We designed and implemented a scalable, cost-optimized backup system for S3 data warehouses that runs automatically on a monthly schedule. The system handles petabytes of data across multiple databases and uses a hybrid approach: AWS Lambda for small workloads and ECS Fargate for larger ones. At its core, the pipeline performs incremental backups — copying only new or changed parquet files while always preserving delta logs — dramatically reducing costs and runtime compared to full backups. Data is validated through S3 Inventory manifests, processed in parallel, and stored in Glacier for long-term retention. To avoid data loss and reduce storage costs, we also implemented a safe deletion workflow. Files older than 90 days, successfully backed up, and no longer present in the source are tagged for lifecycle-based cleanup instead of being deleted immediately. This approach ensures reliability, efficiency, and safety: backups scale seamlessly from small to massive datasets, compute resources are right-sized, and storage is continuously optimized.

Open Data Warehouse Backup System diagram

Our old approach had problems:

  • Copying over the same files all the time – not effective from a cost perspective
  • Timeouts when manifests were too large for Lambda
  • Redundant backups inflating storage cost
  • Orphaned files piling up without clean deletion

We needed a systematic, automated, and cost-effective way to:

  • Run monthly backups across all databases
  • Scale from small jobs to massive datasets
  • Handle incremental changes instead of full copies
  • Safely clean up old data without risk of data loss

The Design at a Glance

We built a hybrid backup architecture on AWS primitives:

  • Step Functions – orchestrates the workflow
  • Lambda – lightweight jobs for small manifests
  • ECS Fargate – heavy jobs with no timeout constraints
  • S3 + S3 Batch Ops – storage and bulk copy/delete operations
  • EventBridge – monthly scheduler
  • Glue, CloudWatch, Secrets Manager – reporting, monitoring, secure keys
  • IAM – access and roles

The core idea: Do not copy file what are already in back up and copy over always delta log, Small manifests run in Lambda, big ones in ECS.

How It Works

  1. Database Discovery

    Parse S3 Inventory manifests
    Identify database prefixes
    Queue for processing (up to 40 in parallel)

  2. Manifest Validation

    Before we touch data, we validate:

    • JSON structure
    • All CSV parts present
    • File counts + checksums match
      If incomplete → wait up to 30 minutes before retry

  3. Routing by Size

    • ≤25 files → Lambda (15 minutes, 5GB)
    • 25 files → ECS Fargate (16GB RAM, 4 vCPUs, unlimited runtime)
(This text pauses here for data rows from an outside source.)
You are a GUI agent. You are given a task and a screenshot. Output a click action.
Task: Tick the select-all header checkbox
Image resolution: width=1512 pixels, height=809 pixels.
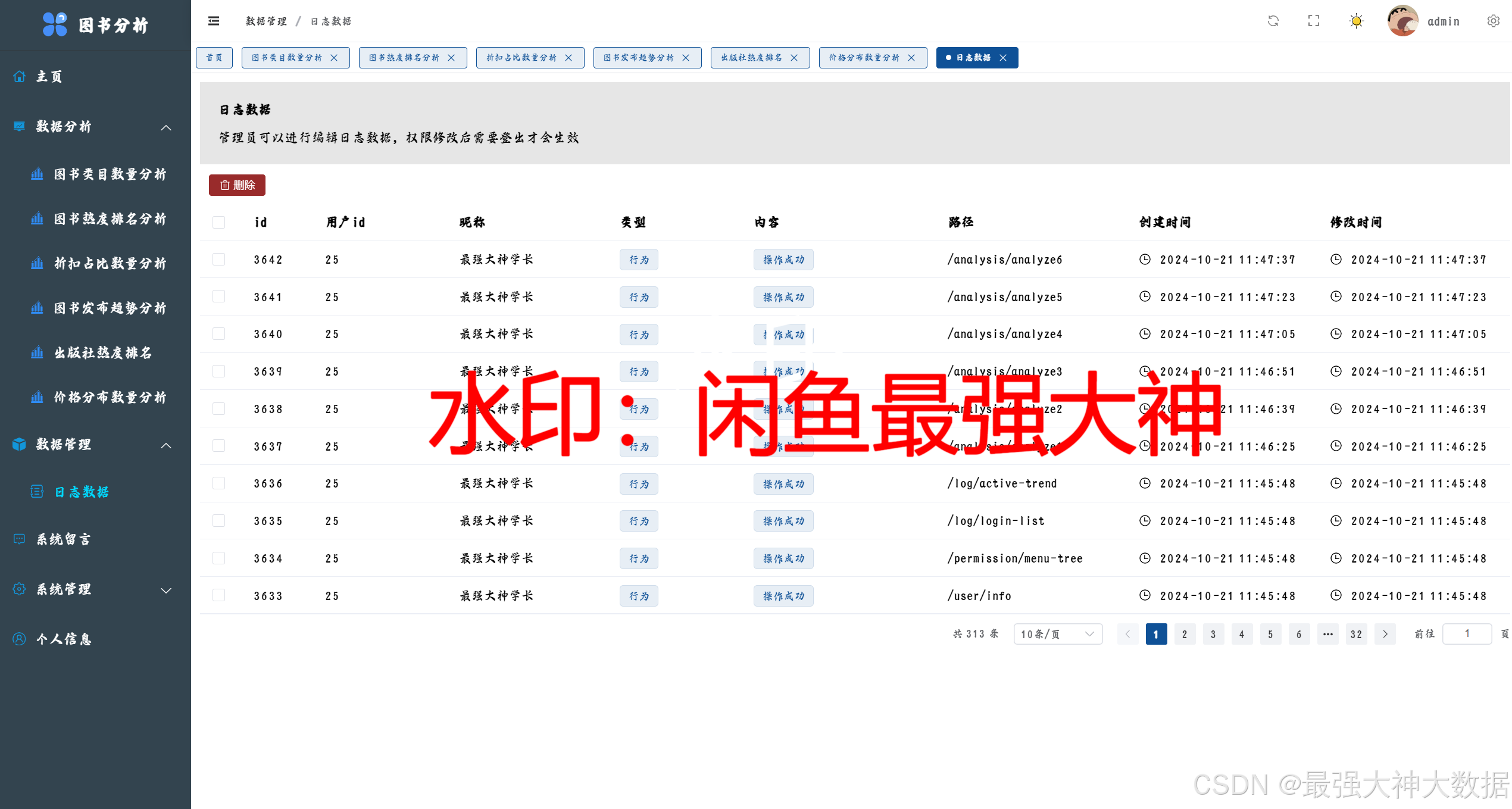219,222
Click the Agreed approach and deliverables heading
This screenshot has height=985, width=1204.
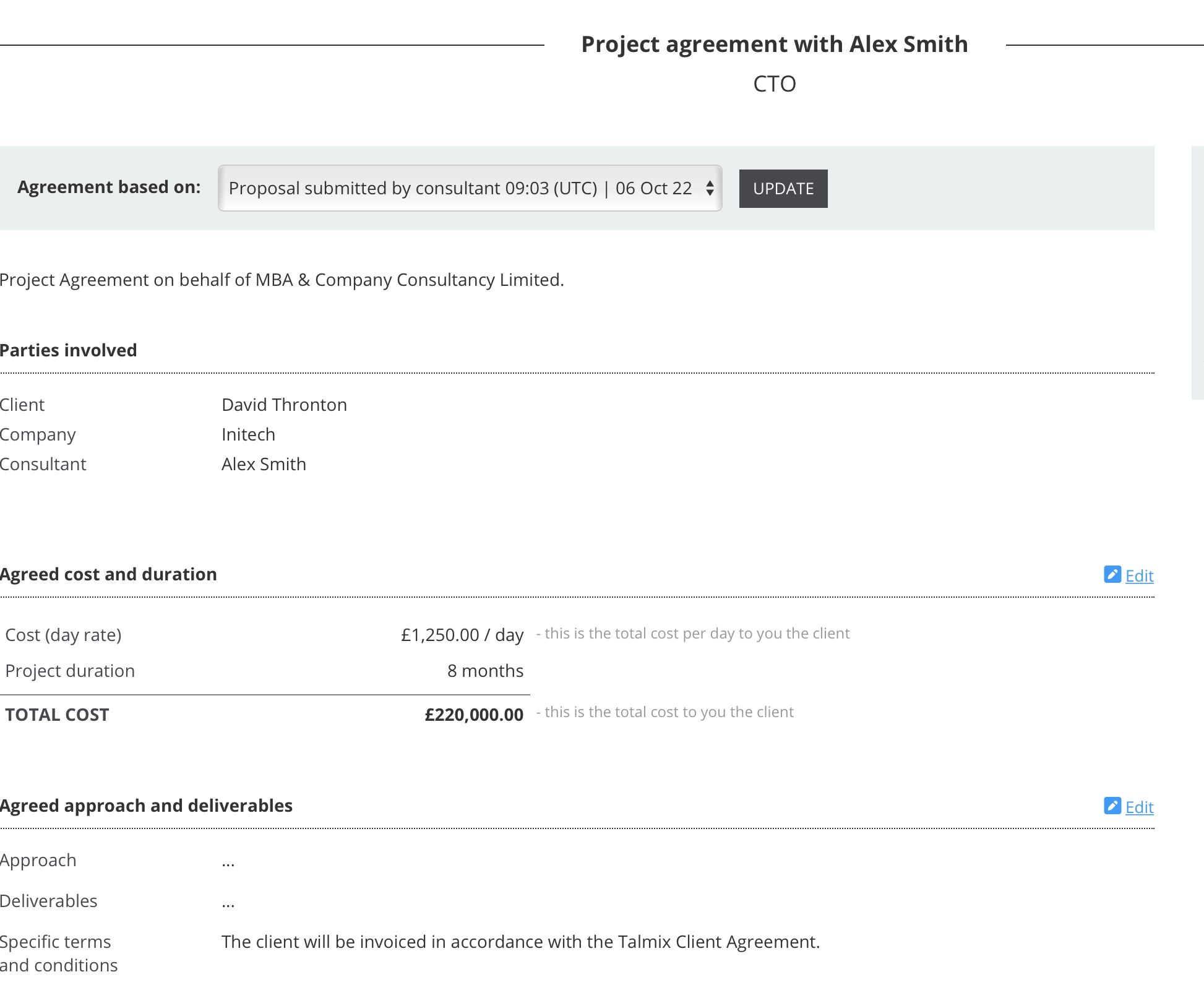tap(146, 806)
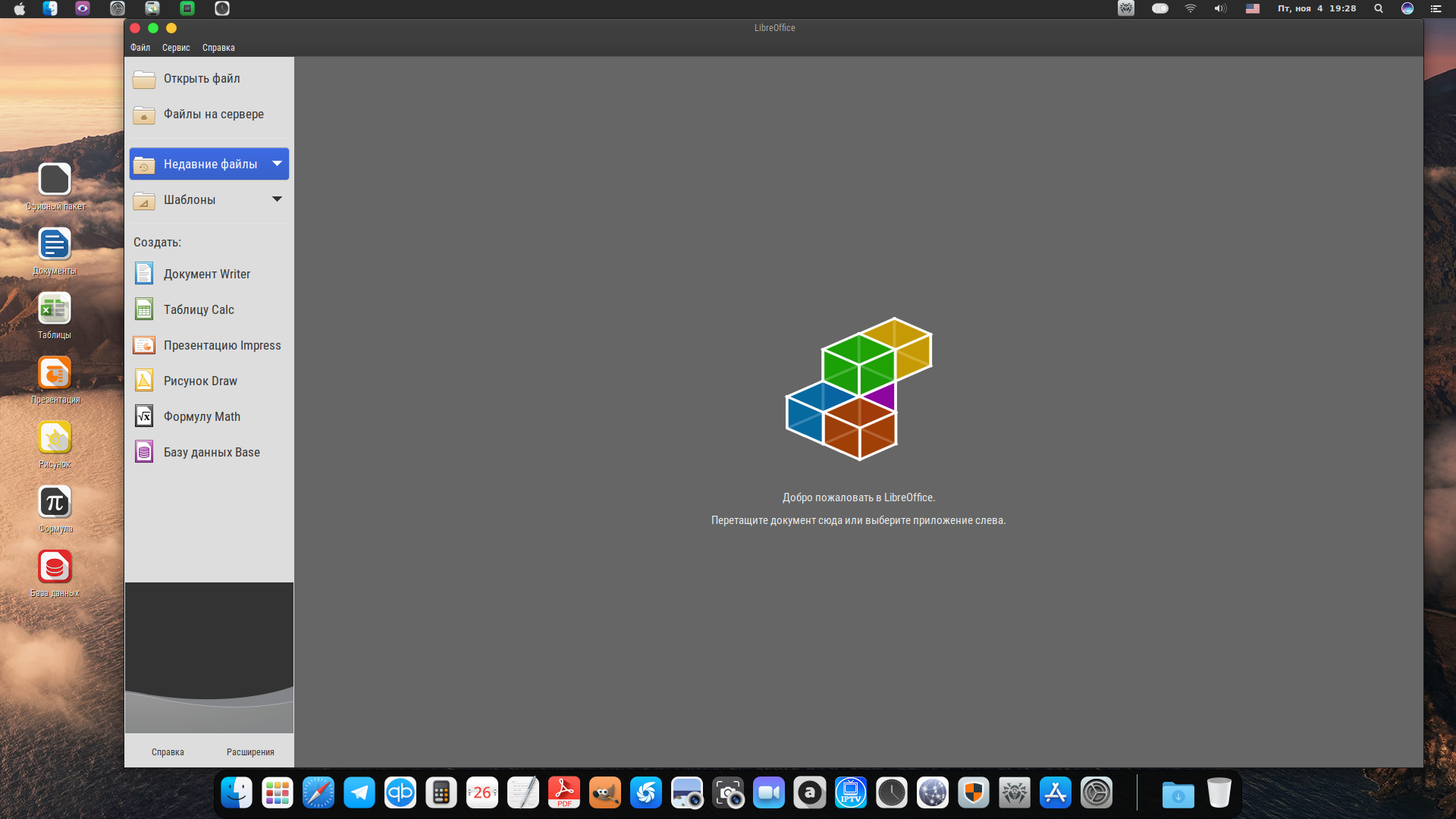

  4. Incremental Backup Logic

    • Load exclusion set from last backup
    • Always include delta logs
    • Only back up parquet files not yet in backup
    • Ignore non-STANDARD storage classes (we use Intelligent-Tiering; over time files can go to Glacier and we don’t want to touch them)
    • Process CSVs in parallel (20 workers)
    • Emit new manifest + checksum for integrity

  5. Copying Files

    • Feed manifests into S3 Batch Operations
    • Copy objects into Glacier storage

  6. Safe Deletion

    • Compare current inventory vs. incremental manifests
    • Identify parquet files that:
      • Were backed up successfully
      • No longer exist in source
      • Are older than 90 days
    • Tag them for deletion instead of deleting immediately
    • Deletion is performed using S3 lifecycle configuration for cost-optimized deletion
    • Tags include timestamps for rollback + audit

Error Handling & Resilience

  • Retries with exponential backoff + jitter
  • Strict validation before deletes
  • Exclusion lists ensure delta logs are never deleted
  • ECS tasks run in private subnets with VPC endpoints

Cost & Performance Gains

  • Incremental logic = no redundant transfers
  • Lifecycle rules = backups → Glacier, old ones cleaned
  • Size-based routing = Lambda for cheap jobs, ECS for heavy jobs
  • Parallelism = 20 CSV workers per manifest, 40 DBs at once

Lessons Learned

  • Always validate manifests before processing
  • Never delete immediately → tagging first saved us money
  • Thresholds matter: 25 files was our sweet spot
  • CloudWatch + Slack reports gave us visibility we didn’t have before

Conclusion

By combining Lambda, ECS Fargate, and S3 Batch Ops, we’ve built a resilient backup system that scales from small to massive datasets. Instead of repeatedly copying the same files, the system now performs truly incremental backups — capturing only new or changed parquet files while always preserving delta logs. This not only minimizes costs but also dramatically reduces runtime.

Our safe deletion workflow ensures that stale data is removed without risk, using lifecycle-based cleanup rather than immediate deletion. Together, these design choices give us reliable backups, efficient scaling, and continuous optimization of storage. What used to be expensive, error-prone, and manual is now automated, predictable, and cost-effective.